Chief Superintendent Jaki Whittred said: “Our officers respond to many different incidents, but this does not mean we are always the right people, particularly when it comes to certain health related matters.“There are circumstances where our partners in health or social care are the most appropriate professionals to offer help and support to vulnerable people.

“Our police officers currently spend a significant amount of time dealing with health incidents, which inevitably has on an impact on our resources and our ability to respond to crime issues that really matter to people.

“We have a duty to prevent and investigate crime and to keep people safe. RCRP will help us to balance those duties more effectively.

“However, we want to be clear that we are not stepping away from health-related incidents and will always attend where there is a threat to life or serious harm to both an individual, or others around them.

“We have been working alongside our partners in health and social care so they can make the necessary changes to their service provision and ensure vulnerable people are given the best possible care by the appropriate agency.”

NHS Trust spokesperson Dr Elena Baker-Glenn said: “We have been working closely with Bedfordshire Police and other system partners across Bedfordshire and Luton in support of the implementation of Right Care Right Person.

“It is essential that people across Bedfordshire and Luton are able to access the correct support from suitably trained professionals when they need it. We will continue to work collaboratively with our colleagues in Bedfordshire Police.”

A spokesperson from the East of England Ambulance Service NHS Trust (EEAST), said: “We are working with the police, and health and care partners to provide the most appropriate care for people in mental health crisis.

“Alongside our partners we provide dedicated mental health response vehicles to the whole of the East of England.
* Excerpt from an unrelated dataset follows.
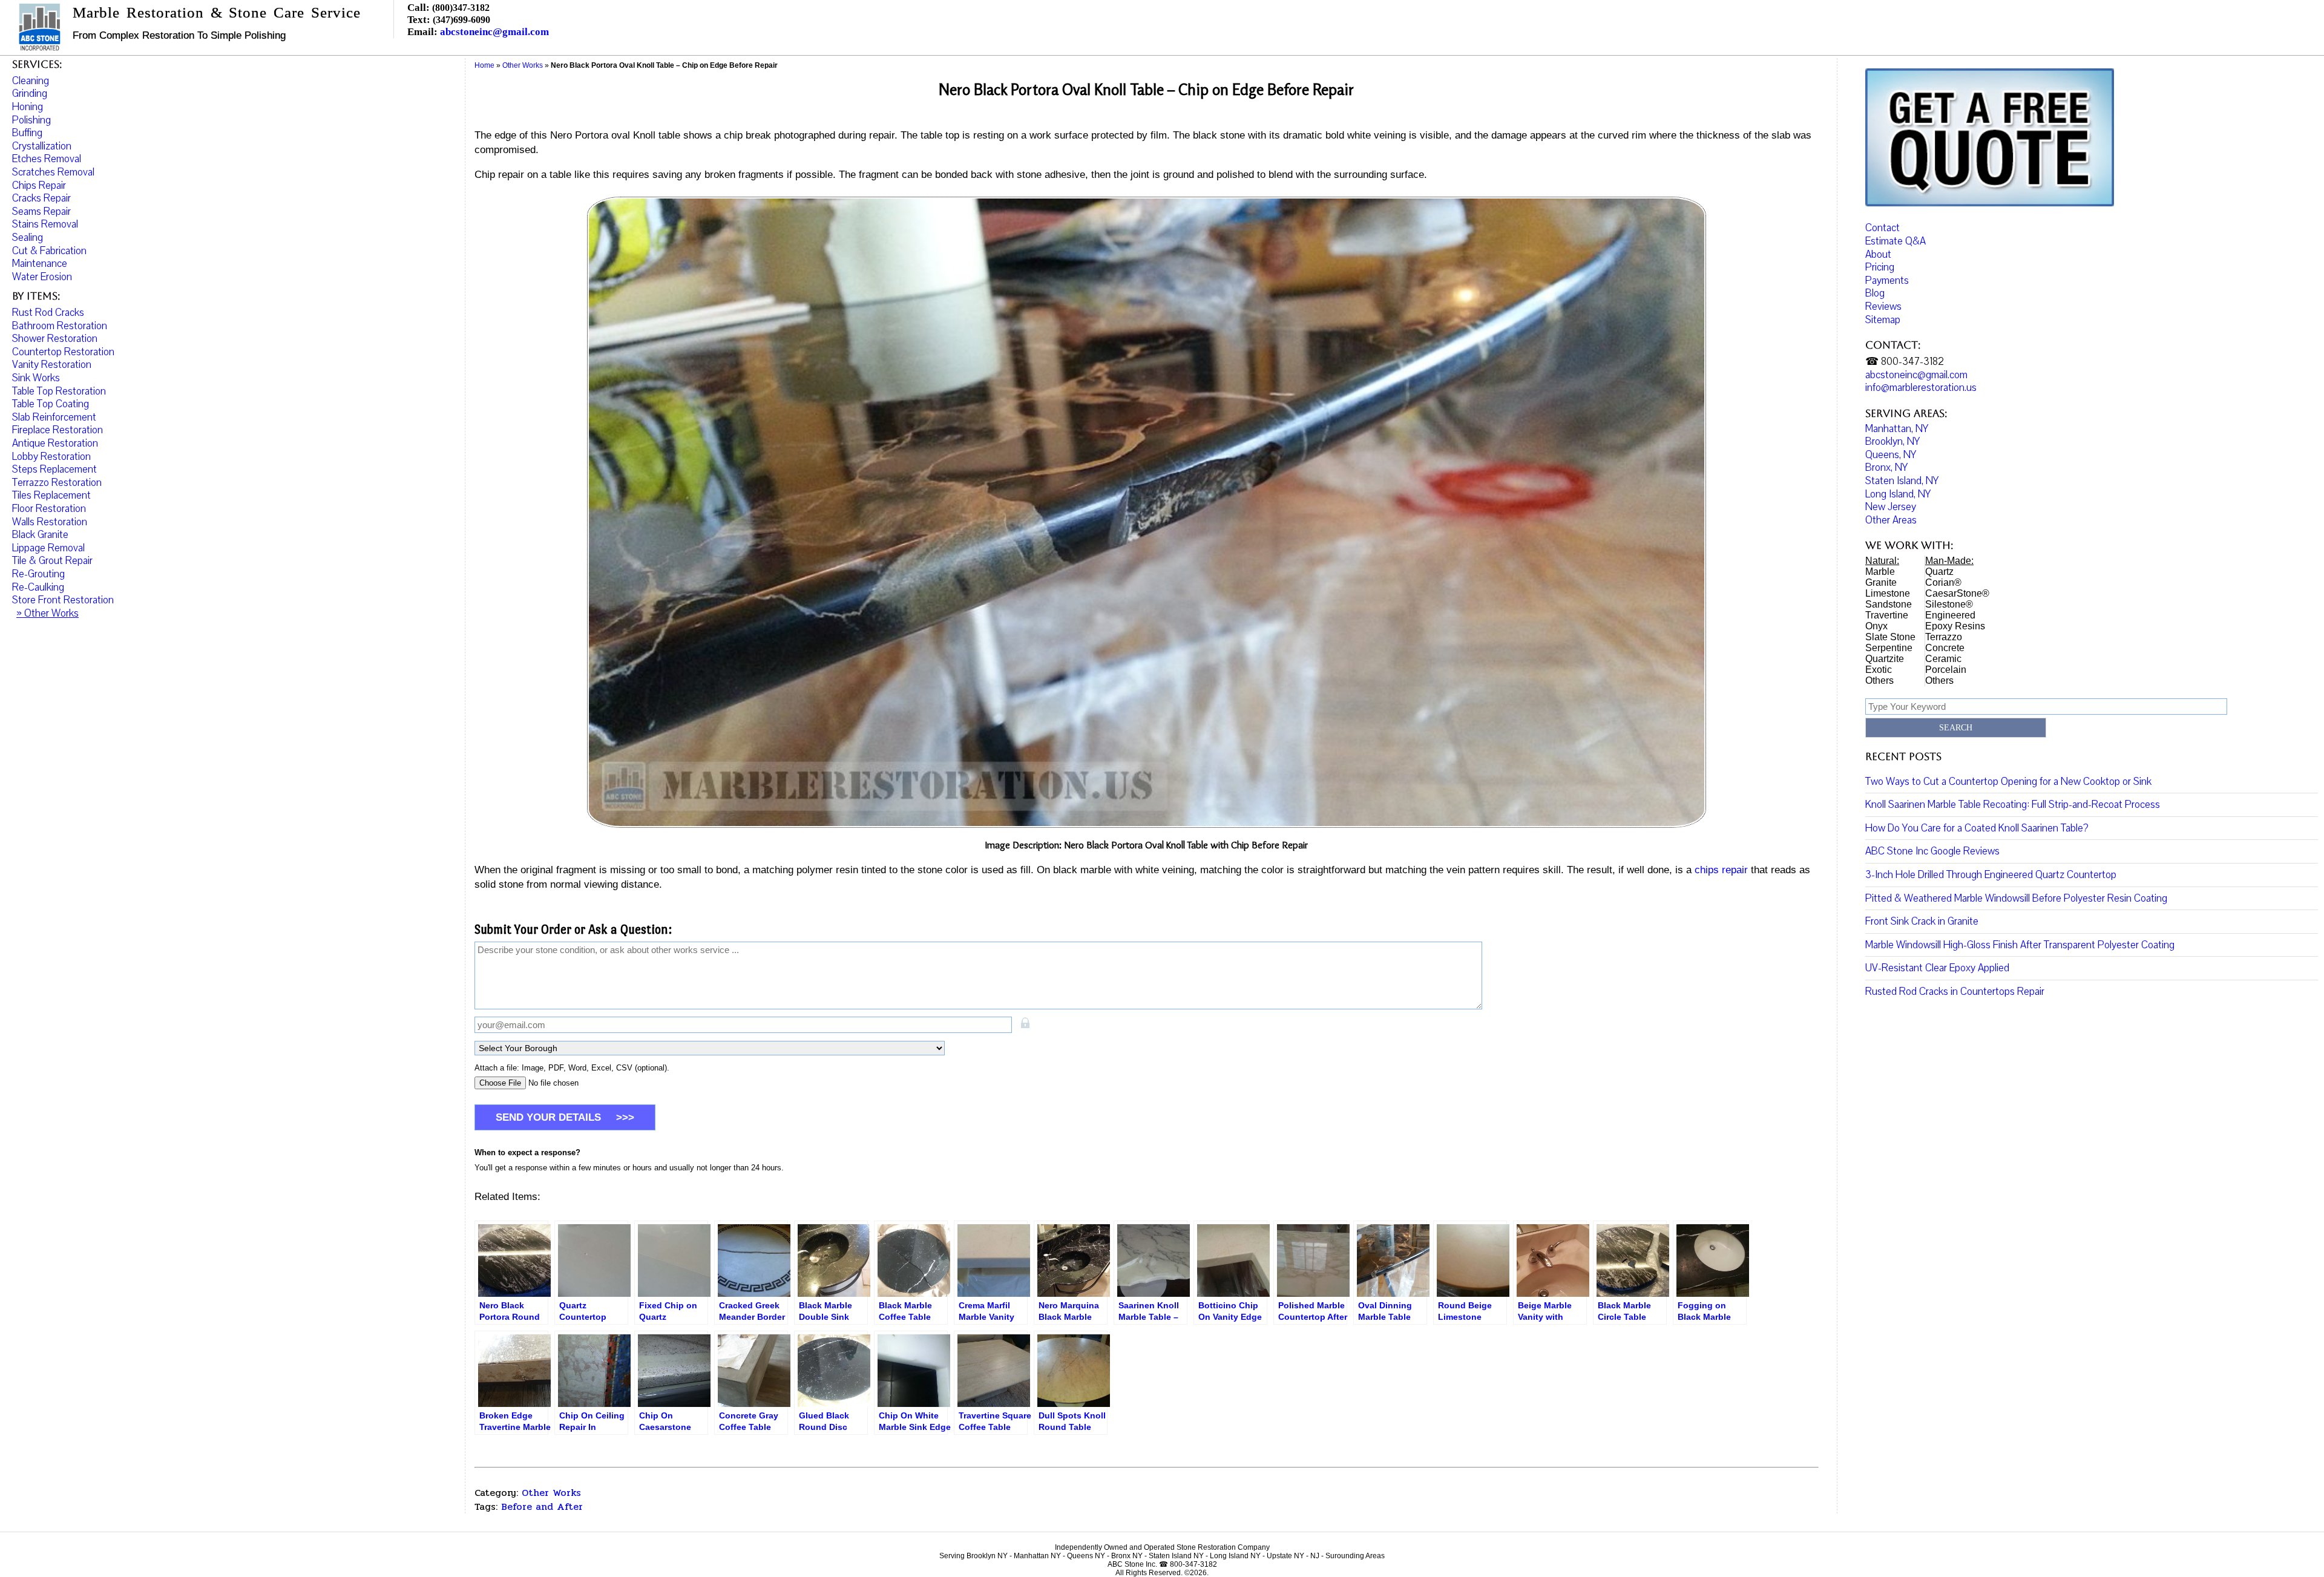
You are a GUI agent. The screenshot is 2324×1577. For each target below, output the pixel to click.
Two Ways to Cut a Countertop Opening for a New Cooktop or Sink (2008, 781)
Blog (1875, 293)
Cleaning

We have plans to add 12 new mental health vehicles to our fleet this year. These new vehicles will allow us to help more people in mental health crisis.

“We also have a team of mental healthcare professionals at EEAST and have plans to expand this specialist workforce ensuring our staff can support people experiencing mental ill health.”

Visit the Bedfordshire Police website for more details.

Anyone who find themselves in mental health crisis in Bedfordshire and Luton, can call 111, and then select the mental health option, or call Samaritans on 116 123 for support.

MIND crisis cafes also run from 5pm to 11pm throughout the region.